Organic and conventional practices:
- Organic farms focus on mechanical weeding, crop rotation, and approved inputs. Conventional farms may use a wider range of crop protection products. Workers on both must follow safety rules and accurate application or scouting protocols.
How to upskill quickly:
- Free online resources: E-learning from EU agricultural bodies, Romanian agricultural university webinars, and reputable farm channels focusing on pruning, trellising, and harvest quality.
- On-farm learning: Ask for a 15-minute daily briefing with your supervisor during the first week to clarify crop targets and problem signs to watch for.
Machinery and Equipment: From Basic Operation to Value-Add Skills
Even if you start as a general worker, the ability to support machinery operation increases your impact and pay potential.
Common farm equipment and tasks:
- Tractors and implements: Disc harrows, seed drills, sprayers, mowers, balers. Know how to approach a tractor safely, use three-point hitch basics, and follow a spotter when attaching implements.

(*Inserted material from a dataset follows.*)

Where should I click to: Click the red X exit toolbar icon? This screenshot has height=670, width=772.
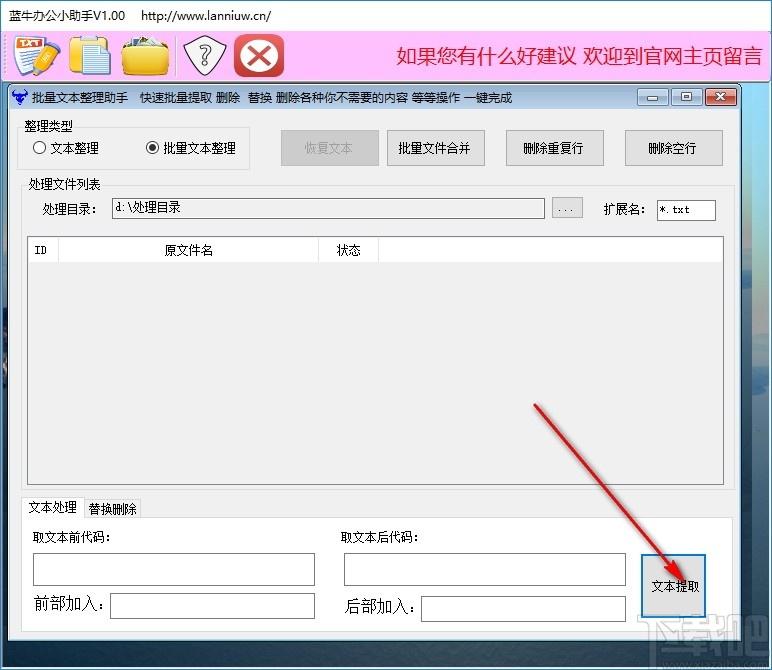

- Combines and harvesters: Ground assistants help manage header changes, clear blockages only when shutdown and locked-out, and handle sample collection and bin coordination.
- Forklifts and telehandlers: Moving pallets, crates, and big bags; working as a banksman (spotter) in tight yards; respecting load charts and safe lifting practices.
- Greenhouse tools: Trolleys, crop hooks, pruning shears, electric carts - maintain cleanliness and sharpness to prevent plant damage.
Daily pre-start checks you should know:
- Walk-around inspection: Leaks, loose hoses, guards in place, tire condition.
- Fluids: Engine oil, coolant, hydraulic oil, and fuel.
- Controls and safety: Lights, horn, mirrors, seat belts, and brake checks.
- Cleanliness: Remove mud from steps and platforms; clean cabs and tools to reduce contamination.
Licenses and authorizations in Romania (always verify current rules with authorities):
- Public road driving of farm machinery generally requires the appropriate driving license category. Romania recognizes specific categories for tractors and heavy vehicles. Depending on the machine and weight, this can include category TR for tractors or combinations such as B+E/C1E for certain towing configurations. Check with the Romanian Driver License and Vehicle Registration authorities for current rules and your exact scenario.
- Forklift and telehandler operators typically need ISCIR authorization (State Inspectorate for Boilers, Pressure Vessels, and Lifting Installations). Many employers can help schedule training; having this certification in advance is a strong advantage.
- Pesticide application requires certified training for professional users under EU and Romanian regulations. Obtain the relevant applicator certificate from an authorized provider.
Safety rules that never change:
- Lock-out/tag-out: Never work on moving parts; shut off, remove key, and confirm zero energy.
- Visibility: High-visibility vests in yards and fields; use spotters when reversing.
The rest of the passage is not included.